Kurzum, eine digitale Erpressung mit Computerviren hat viele Vorteile gegenüber der realen. Und das haben mittlerweile schon einige geschnallt. Es gibt schon erste Erpresser, die Supermärkte mit der Vergiftung von Lebensmitteln bedrohen. Damit die Nussnougatcreme aber nicht vergiftet wird, wird kein Geld samt Geldübergabe verlangt, sondern eine bequeme Überweisung von Bitcoins. Kluger Schachzug. So wird das größte Risiko – die physische Geldübergabe – eliminiert. Allerdings halte ich persönlich schon die Androhung einer Vergiftung von Lebensmitteln für ziemlich verabscheuungswürdig.

Ganz grandios finde ich hingegen die Idee eines Russen. Der legt Autos im wahrsten Sinne des Wortes an die Kette. Wer nicht aufpasst, findet sein teures Vehikel mit einer großen Kette samt fettem Vorhängeschloss um die Felge wieder und kann nicht wegfahren. An der Scheibe klebt ein Zettel, der den Fahrer aufklärt. „Bezahle Lösegeld in Bitcoin oder Gutscheinen, um zu erfahren, wo der Schlüssel für das Schloss versteckt ist.“ Super, der Typ hat an alles gedacht.
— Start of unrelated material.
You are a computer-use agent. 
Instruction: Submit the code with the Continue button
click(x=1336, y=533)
Keine Personen gefährdet, keine Geldübergabe mit SEK und gefahrlose Rückgabe des „entführten“ Gegenstandes.

Nun ja, eines hat er vergessen: Es gibt schon ein passendes „Anti-Virenprogramm“ für diese Methode – und zwar im Baumarkt: nennt sich Bolzenschneider.
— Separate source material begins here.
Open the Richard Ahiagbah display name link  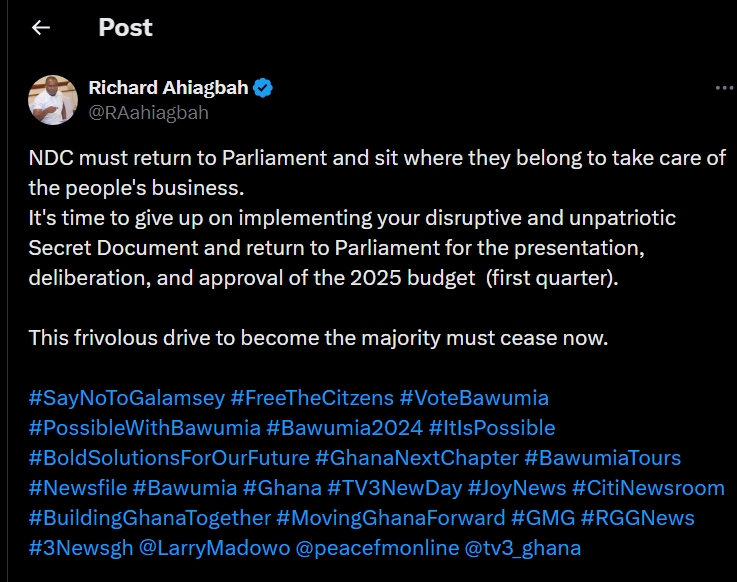pyautogui.click(x=168, y=88)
Bildnachweis: https://twitter.com/EnglishRussia1/status/895204755160653824

Und noch ein Hinweis: In Bezug auf FakeNews … diese Geschichte mit den angeketteten Autos ist so absurd, dass sie schon wieder toll ist. Tatsächlich habe ich aber das Gefühl, dass hier jeder von einer einzigen Quelle abschreibt und an der Geschichte nichts dran ist. Alleine die Kosten der Schlösser dürfte die Einnahmen deutlich überschreiten.